公衆電話の彼女と初めて会話をした翌日、僕はまた公衆電話に向かった。
「やあ少年。今日の天気はどうかな?」
「どうって……普通ですよ。何でもない青空です」
「そうか。なら君の今日一日は平和だな」
「あと三時間もしたら僕寝てますよ」
「……ははは! そうか、それもそうだな」
彼女はそうしてしばらくの間笑っていた。そこで僕はふと疑問に思っていたことを口にした。
「貴方は昨日、『今日の天気を尋ねるのが社交辞令だ』と言っていましたよね」
「ああ。それがどうした?」
「どうして、天気なんですか?」
電話の向こうの彼女は、僕の言った質問がわからないようで、何も言わない。僕は補足説明をする。
「ほら、別に社交辞令なら、相手の日々の生活を聞いて、そのことを適当に褒めるとかでもいいじゃないですか。その方が社交辞令
らしいです。でも貴方は天気の話をした。そうしてなんだろうな、と」
また僕らの間には沈黙が流れた。これはきっと、彼女が考えているのだろうと僕は考えて、僕も黙っていた。
「そうだな……たった今思いついた考えで澄まないが、そこには願いがあるのではないか?」
「……願い、ですか」
「そうだ」
彼女はそこで一呼吸置いた。今ならわかるが、これは彼女が長々と話し始めるときの合図だ。意図的か、そう出ないかはわからないけれども、大抵はそうだ。
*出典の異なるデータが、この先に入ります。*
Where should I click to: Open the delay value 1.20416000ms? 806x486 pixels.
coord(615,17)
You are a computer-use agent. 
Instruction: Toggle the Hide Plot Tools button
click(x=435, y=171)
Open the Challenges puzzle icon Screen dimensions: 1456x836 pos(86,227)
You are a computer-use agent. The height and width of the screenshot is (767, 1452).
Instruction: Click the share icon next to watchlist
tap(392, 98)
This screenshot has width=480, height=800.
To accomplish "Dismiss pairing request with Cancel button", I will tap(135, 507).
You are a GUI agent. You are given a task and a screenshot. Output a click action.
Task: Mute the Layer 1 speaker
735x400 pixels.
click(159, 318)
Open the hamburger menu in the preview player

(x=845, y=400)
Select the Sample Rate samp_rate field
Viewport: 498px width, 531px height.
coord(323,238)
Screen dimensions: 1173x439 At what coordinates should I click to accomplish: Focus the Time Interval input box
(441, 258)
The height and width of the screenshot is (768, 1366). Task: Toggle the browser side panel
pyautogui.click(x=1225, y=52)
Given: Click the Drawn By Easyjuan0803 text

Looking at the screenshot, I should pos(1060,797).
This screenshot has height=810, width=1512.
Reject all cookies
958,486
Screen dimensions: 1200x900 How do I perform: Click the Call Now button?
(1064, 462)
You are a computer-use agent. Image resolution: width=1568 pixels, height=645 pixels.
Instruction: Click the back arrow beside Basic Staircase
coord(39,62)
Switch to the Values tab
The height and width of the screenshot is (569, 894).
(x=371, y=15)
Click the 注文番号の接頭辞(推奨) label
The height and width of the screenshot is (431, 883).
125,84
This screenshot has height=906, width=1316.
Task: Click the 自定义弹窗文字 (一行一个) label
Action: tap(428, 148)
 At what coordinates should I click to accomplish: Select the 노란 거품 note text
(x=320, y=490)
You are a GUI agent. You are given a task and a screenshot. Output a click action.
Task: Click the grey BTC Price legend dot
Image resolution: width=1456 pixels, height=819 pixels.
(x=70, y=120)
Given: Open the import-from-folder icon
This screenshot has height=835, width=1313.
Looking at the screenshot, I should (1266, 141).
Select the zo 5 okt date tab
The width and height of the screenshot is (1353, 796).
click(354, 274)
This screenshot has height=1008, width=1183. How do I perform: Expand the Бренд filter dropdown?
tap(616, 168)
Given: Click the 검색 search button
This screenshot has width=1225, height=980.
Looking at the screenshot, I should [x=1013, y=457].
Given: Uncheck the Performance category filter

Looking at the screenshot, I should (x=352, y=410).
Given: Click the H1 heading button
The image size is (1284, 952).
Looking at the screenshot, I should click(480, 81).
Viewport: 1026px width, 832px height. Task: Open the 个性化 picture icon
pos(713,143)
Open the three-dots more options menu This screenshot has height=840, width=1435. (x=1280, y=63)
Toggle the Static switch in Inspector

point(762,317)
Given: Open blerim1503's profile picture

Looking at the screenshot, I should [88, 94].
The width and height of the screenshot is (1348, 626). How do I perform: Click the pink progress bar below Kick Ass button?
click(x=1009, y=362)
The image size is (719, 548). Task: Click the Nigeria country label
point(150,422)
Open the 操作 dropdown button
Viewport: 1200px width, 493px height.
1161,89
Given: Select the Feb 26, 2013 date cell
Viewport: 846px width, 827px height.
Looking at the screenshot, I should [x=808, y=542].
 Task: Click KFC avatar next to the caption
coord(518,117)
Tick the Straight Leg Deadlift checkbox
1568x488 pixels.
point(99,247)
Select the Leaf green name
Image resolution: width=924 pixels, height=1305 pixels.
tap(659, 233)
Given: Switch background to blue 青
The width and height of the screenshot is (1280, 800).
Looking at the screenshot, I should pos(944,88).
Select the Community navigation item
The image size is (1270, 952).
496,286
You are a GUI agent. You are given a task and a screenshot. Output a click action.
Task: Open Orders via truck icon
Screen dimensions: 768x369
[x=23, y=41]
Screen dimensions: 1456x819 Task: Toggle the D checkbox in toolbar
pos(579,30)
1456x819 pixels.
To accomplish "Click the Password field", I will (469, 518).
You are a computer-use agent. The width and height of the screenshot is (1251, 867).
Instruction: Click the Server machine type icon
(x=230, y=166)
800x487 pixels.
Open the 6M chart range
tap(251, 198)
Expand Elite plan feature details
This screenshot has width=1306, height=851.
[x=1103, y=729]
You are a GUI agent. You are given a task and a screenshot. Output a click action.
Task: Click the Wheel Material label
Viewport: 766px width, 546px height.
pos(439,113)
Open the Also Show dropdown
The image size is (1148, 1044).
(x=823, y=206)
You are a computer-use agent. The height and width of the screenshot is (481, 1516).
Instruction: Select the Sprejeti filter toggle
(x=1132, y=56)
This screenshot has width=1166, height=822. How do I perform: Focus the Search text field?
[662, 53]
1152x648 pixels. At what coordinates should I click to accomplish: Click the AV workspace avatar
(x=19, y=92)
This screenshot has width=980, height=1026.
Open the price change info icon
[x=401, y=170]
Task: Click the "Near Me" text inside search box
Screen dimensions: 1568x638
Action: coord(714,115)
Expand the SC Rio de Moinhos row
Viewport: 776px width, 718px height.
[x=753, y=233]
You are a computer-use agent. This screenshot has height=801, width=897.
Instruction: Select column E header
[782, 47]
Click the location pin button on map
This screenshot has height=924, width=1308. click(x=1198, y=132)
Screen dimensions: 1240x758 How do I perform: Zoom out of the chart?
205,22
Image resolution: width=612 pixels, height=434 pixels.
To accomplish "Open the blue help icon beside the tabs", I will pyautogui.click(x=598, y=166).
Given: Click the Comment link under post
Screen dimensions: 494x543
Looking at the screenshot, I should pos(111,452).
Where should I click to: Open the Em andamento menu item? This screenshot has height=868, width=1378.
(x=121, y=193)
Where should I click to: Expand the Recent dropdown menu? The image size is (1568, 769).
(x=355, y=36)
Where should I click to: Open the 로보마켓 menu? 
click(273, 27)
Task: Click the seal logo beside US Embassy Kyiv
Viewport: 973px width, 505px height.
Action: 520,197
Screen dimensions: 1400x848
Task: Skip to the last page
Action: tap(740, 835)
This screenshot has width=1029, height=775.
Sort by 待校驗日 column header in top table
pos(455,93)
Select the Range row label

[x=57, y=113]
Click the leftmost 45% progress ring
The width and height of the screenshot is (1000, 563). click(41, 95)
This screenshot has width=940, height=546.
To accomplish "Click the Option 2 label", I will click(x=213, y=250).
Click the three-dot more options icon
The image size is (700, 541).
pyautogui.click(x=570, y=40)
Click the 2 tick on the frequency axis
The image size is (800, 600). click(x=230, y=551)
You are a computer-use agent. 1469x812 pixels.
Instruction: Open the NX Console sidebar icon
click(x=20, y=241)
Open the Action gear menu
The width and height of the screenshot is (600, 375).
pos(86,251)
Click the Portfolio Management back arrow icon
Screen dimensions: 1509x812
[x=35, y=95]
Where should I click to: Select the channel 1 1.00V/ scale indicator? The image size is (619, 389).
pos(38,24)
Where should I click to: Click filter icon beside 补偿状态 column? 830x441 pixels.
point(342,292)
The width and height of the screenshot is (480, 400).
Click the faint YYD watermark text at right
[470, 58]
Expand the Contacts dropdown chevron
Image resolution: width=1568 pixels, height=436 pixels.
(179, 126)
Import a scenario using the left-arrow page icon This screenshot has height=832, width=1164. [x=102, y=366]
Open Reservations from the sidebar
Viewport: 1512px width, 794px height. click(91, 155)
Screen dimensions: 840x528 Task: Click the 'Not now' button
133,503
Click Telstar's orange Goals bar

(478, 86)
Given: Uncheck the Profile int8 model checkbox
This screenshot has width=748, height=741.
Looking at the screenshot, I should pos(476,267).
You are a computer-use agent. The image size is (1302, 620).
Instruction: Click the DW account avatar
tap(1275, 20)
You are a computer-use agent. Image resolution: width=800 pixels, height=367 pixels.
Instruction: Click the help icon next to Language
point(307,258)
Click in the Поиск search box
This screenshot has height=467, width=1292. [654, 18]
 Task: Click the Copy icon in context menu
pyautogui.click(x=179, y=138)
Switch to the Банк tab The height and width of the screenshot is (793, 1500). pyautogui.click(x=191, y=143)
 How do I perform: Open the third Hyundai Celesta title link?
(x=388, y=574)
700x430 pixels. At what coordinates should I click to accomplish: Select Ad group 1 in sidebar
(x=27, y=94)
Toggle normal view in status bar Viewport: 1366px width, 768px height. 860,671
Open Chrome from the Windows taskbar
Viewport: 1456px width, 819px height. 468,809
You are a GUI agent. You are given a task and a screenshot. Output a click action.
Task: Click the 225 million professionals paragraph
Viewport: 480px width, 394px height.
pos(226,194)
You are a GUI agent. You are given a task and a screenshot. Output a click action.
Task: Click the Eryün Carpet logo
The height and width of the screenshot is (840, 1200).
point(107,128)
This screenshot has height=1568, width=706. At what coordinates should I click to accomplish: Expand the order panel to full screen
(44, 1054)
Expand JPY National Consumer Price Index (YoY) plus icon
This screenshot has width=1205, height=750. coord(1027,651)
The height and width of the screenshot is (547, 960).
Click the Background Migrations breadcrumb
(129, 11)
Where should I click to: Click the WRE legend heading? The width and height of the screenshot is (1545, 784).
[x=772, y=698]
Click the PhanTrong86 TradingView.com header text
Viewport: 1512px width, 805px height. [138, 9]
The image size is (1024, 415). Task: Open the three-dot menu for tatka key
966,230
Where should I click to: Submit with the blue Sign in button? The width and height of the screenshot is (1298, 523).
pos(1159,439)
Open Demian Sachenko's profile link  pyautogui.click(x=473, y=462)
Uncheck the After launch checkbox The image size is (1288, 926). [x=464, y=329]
「『天気はどう?』なんて質問は、普通はしないものだ。相手の近状を尋ねるもののほうが、まだ耳にする質問だ。にもかかわらず、それは社交辞令に採用されている。そこには願いがあると思うんだ。 天気のことを聞く、そこには自分の願いが、『蒼穹』という願望が込められているように思う。そう私は思ったんだが……どうだろうか?」
当時小学生の僕には理解が追いつかない点もあったが、なんとなくはわかった。でも、たった一つ、完全にわからないことがある。
「蒼穹って、何ですか?」
「ああ、君はまだ知らないのか。この世界のどこかにあると言われている真の青空のことだよ。まあ、そんなもの、この世のどこにもないんだろうけどね」
「でも、それはロマンのある話ですね」
「ははは! 君からロマンなんて単語が飛び出すとは思ってもみなかったよ。今日はよく笑える日だ」
この記憶は、彼女の笑い声と一緒に結びついている思い出だ。だから僕は詩乃に『蒼穹』なんて言われても、動揺せずに対応できたのだ。
……どうしてこんなことを思い出したのだろう。
もちろん、青空が関係していることはそうなのだが、それだけだったらこんなタイミングに思い出しそうにない。どうしてだろうか……。
そこでふっと、何かが頭にひらめいた。
「もしかして……」
僕はすぐさまノートを開き、書き始めた。弛緩もかなり遅くて、眠かったはずなのに、書いて書いて書き続けた。
結局、ノートから顔を上げたのは朝の五時頃で、とてつもなく眠かった。
でも、書き上げた。
僕は、自分の納得のいく物語を書き上げたのだ。